If those GMs feel overworked they can just decide to allow the player to choose whatever they want, or they can just let the players make their list but have it be subject to the GM looking it over afterwards.

The latter is what I'd do; if I'm going to start a group at higher level, I'm going to assume the player had some influence over what they ended up with any way, so all I'd feel a need to do is block some of the more egregious cases.

Scarab Sages

Pathfinder Starfinder Society Subscriber

Yeah, this is not an issue for Society games. As for other games, if I were the GM and saw a player attempting to use that work-around, I'd give them 6 clubs instead. "There you go, 6 common items. Either take these or do what was intended." (Heavily debating on not giving them the second option)

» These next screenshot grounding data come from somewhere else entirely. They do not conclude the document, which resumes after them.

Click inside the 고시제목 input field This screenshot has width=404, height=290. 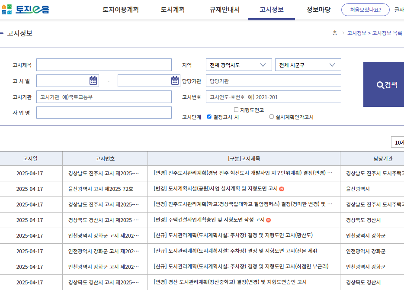tap(104, 64)
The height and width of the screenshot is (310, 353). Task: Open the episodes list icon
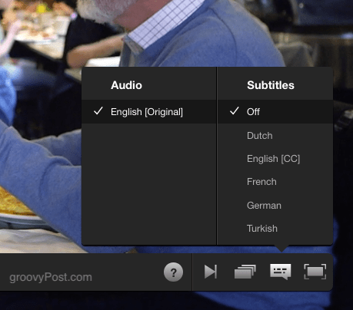click(245, 272)
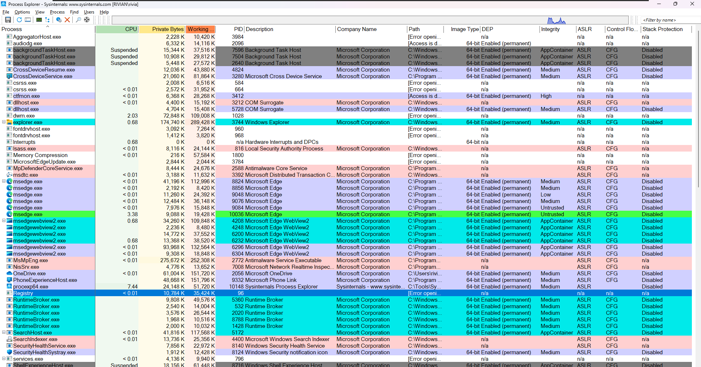Click the Find Window's Process crosshair icon
The image size is (701, 367).
[x=87, y=20]
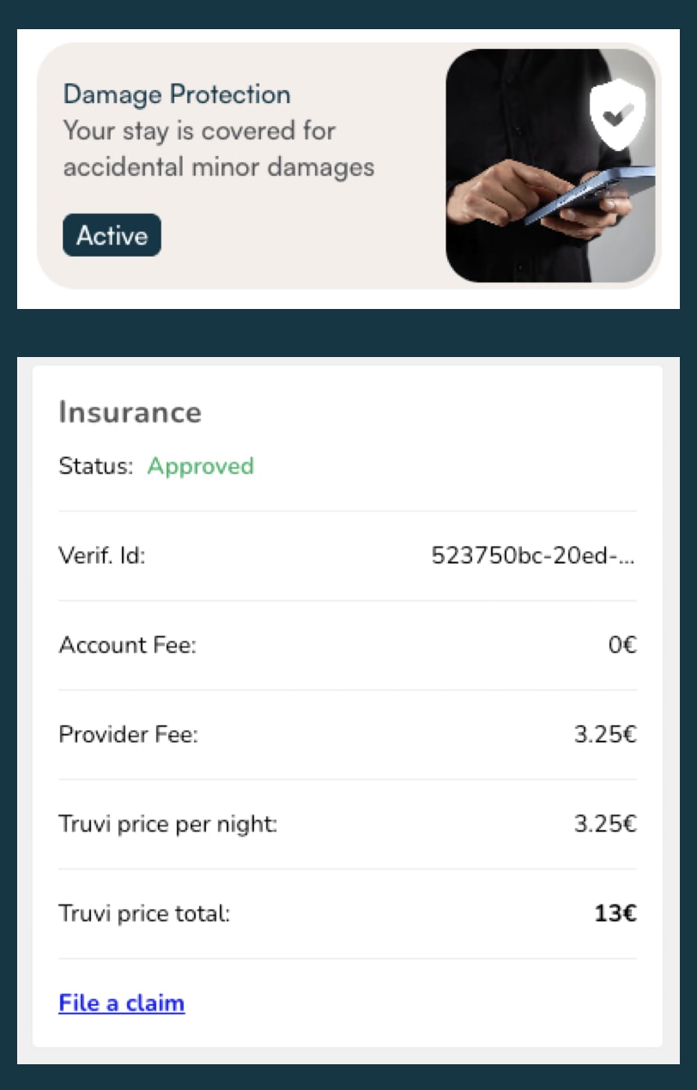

About the only way I'd like a player do this if I was a GM was if the player was legitimately making a character who had a reason to be hauling around bars of silver. If they took the Merchant or Miner background, for instance, especially if neither of those was particularly mechanically useful to the class.


This feels more like more work for the player than the GM, since they've now got to explain why they want <insert items here> rather than plonking down a sheet at the table with no prior explanation.

Which I'm in favor of. If someone came to a table I was running and was pulling a stunt like this without telling me, I'd feel like I was being gotcha'd, which isn't a great way to feel regardless of which side of the table you're on and would probably color my relationship to that player going forward, which wouldn't be good for the overall game.